Implementation for cyclic and mini-batch option #24

wzzlcss · 2019-06-24T17:01:38Z

This pull request adds options to enable cyclic and mini batch saga. We can use these new features by setting batchsize (default = 1) and cyclic (default = FALSE). I calculate epoch = floor(n_samples/batchsize) as the number of updates on coefficients in one iteration. Before a new iteration, an index matrix is renewed that each column contains indices of samples for an update. This implementation pulls fresh batch every iteration.

Correctness check using abalone dataset (4177 samples) and gaussian model

Full batch without penalty is expected to get a same fit as (X^T X)^{-1}X^T y

X <- matrix(as.numeric(unlist(abalone$x)), ncol = 9)
y <- as.numeric(unlist(abalone$y))
X2 <- matrix(cbind(rep(1, 4177), X), ncol = 10) 
ols <- solve(t(X2)%*%X2)%*%t(X2)%*%y
fit <- sgdnet(X, y, alpha = 0, lambda = 0, maxit = 10000000, 
              thresh = 0.00000001, batchsize = 4177)

With ridge penalty

glmfit_ridge <- glmnet(X, y, alpha = 0, lambda = 0.4)
sgdfit_ridge <- sgdnet(X, y, alpha = 0, lambda = 0.4)
batch_ridge  <- sgdnet(X, y, alpha = 0, lambda = 0.4, thresh = 0.00001, batchsize = 10)

With lasso penalty

glmfit_lasso <- glmnet(X, y, alpha = 1, lambda = 0.4)
sgdfit_lasso <- sgdnet(X, y, alpha = 1, lambda = 0.4)
batch_lasso  <- sgdnet(X, y, alpha = 1, lambda = 0.4, thresh = 0.00001, batchsize = 10)

Performance

Mini-batch version often requires more times on benchmark dataset to reach the same loss and outperforms saga on randomly generated GLM dataset.

michaelweylandt · 2019-06-25T17:42:31Z

DESCRIPTION

@@ -32,5 +32,6 @@ Suggests:
    latticeExtra
 LinkingTo: 
    Rcpp (>= 0.12.16),
-    RcppEigen (>= 0.3.3.4.0)
+    RcppEigen (>= 0.3.3.4.0),
+    testthat


Do we need to link to testthat? In R parlance, "LinkingTo" refers to sharing compiled (C / C++) code but I don't see that being used here

When I want to add test file for functions from package’s compiled library, it seems that without this link, testtaht::use_catch cannot find <testthat.h>. I will remove this since most functions are in head file.

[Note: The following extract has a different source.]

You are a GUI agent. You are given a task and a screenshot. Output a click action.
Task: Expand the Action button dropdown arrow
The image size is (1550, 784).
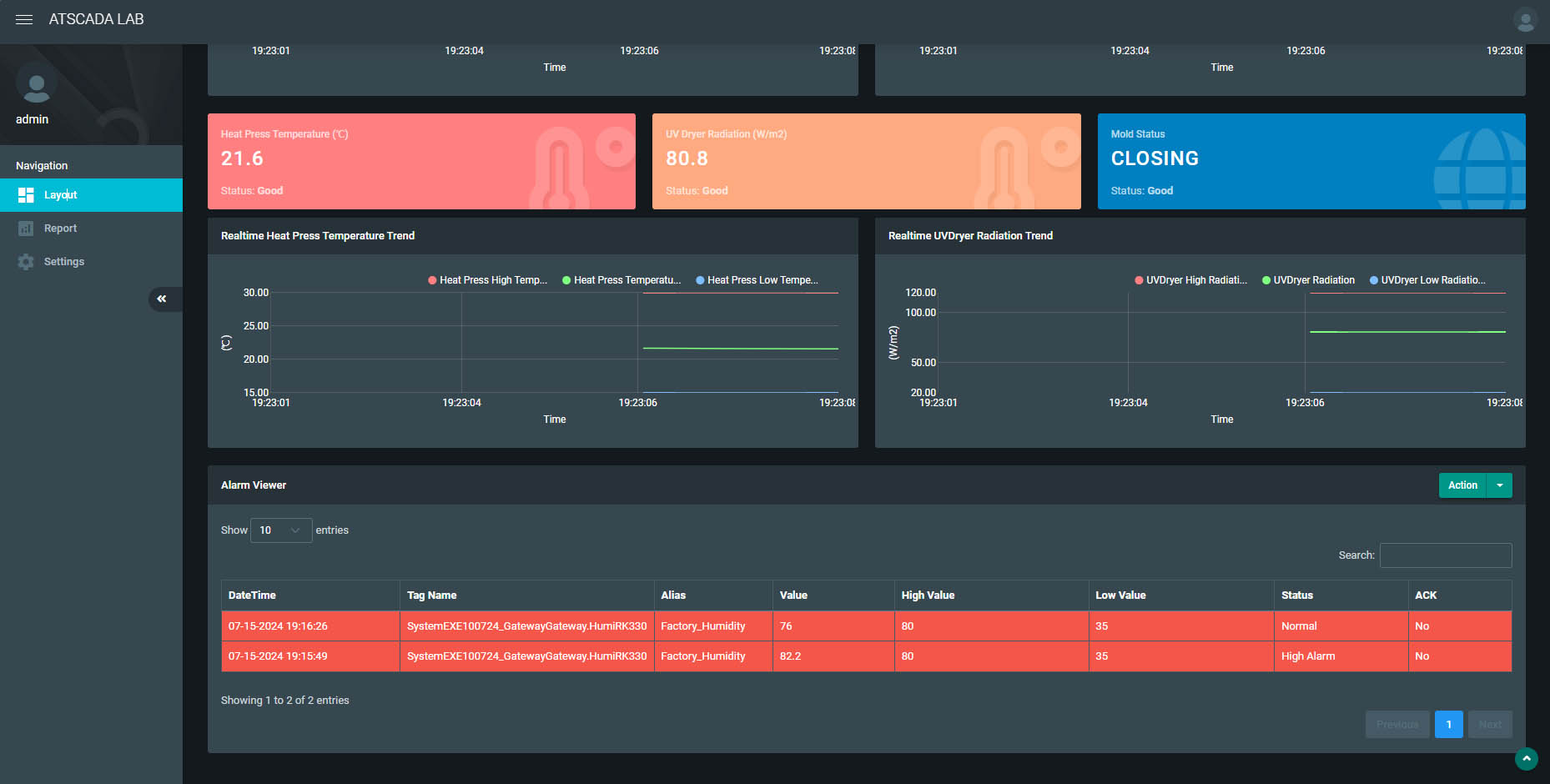click(1499, 485)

No need to remove it - it seems like a good thing to use. (I just couldn't find the actual use of it since you deleted the tests in subsequent commits on this branch.)

So where is this being used? I don't see it in the test files.

Hi mentor, it is not being used now, I previously thought I was going to formally test c++ helper function.

michaelweylandt · 2019-06-25T17:44:12Z

tests/testthat/test-families.R

@@ -1,40 +0,0 @@
-context("general family tests")


Why delete this file without a replacement?

I tired to isolate problems on Travis. I will add it back.

michaelweylandt · 2019-06-25T17:49:10Z

Hi Daisy,

This PR and its commit history are a bit messy. Could you rebase it (create a new more direct history) before we review it? If you need help with this process, let me know. (It's pretty confusing your first time through, but such a useful thing to learn in the long run.)

It also looks like you've been removing most of the test files - is this intentional or just trying to isolate problems on Travis?

wzzlcss · 2019-06-25T21:18:56Z

Hi Michael, thank you for the comments! I will rebase the commit history. Earlier Travis CI said test-families.R fails (but it pass with my environment) so I will add it back. Testing cpp code via testthat::use_catch works for cpp files, and since our helper functions are in head files and exported main functions do not require that so I delete this infrastructure. I might only add test cases for main functions with cyclic and mini batch.

jolars

Good job, Daisy. A few pointers:

Please add tests along with any enhancements that you do. It is necessary that any changes are validated before they are merged. Also, please avoid deleting test files unless there is a good reason to do so (reiterating Michael's point). And if you like to do, it is usually always better to just add a skip() call instead or commenting out the tests.
Try to adhere to the coding style that I've tried to use previously for the code. For the C++ side, this is mostly based on google's C++ style guide with a few exceptions (which I apologize for). The only really big exception is that I like to put return type declarations and inline modifiers on separate lines.
I get a warning and a note when I run my r cmd check (and these are on travis too):

* checking Rd \usage sections ... WARNING
Undocumented arguments in documentation object 'sgdnet'
  ‘batchsize’

and

* checking compiled code ... NOTE
File ‘sgdnet/libs/sgdnet.so’:
  Found ‘rand’, possibly from ‘rand’ (C)
    Object: ‘sgdnet.o’

Compiled code should not call entry points which might terminate R nor
write to stdout/stderr instead of to the console, nor use Fortran I/O
nor system RNGs.

Could you try fixing these? I think the NOTE is related to your use of std::random_shuffle in utils.h, which you shouldn't use anyway since, if I'm not mistaken, c++ does not respect or use the random number generators from R, which means that results cannot be controlled by setting the seed on the R side, which is not so good. I found this post in the Rcpp gallery, which is probably exactly what you need.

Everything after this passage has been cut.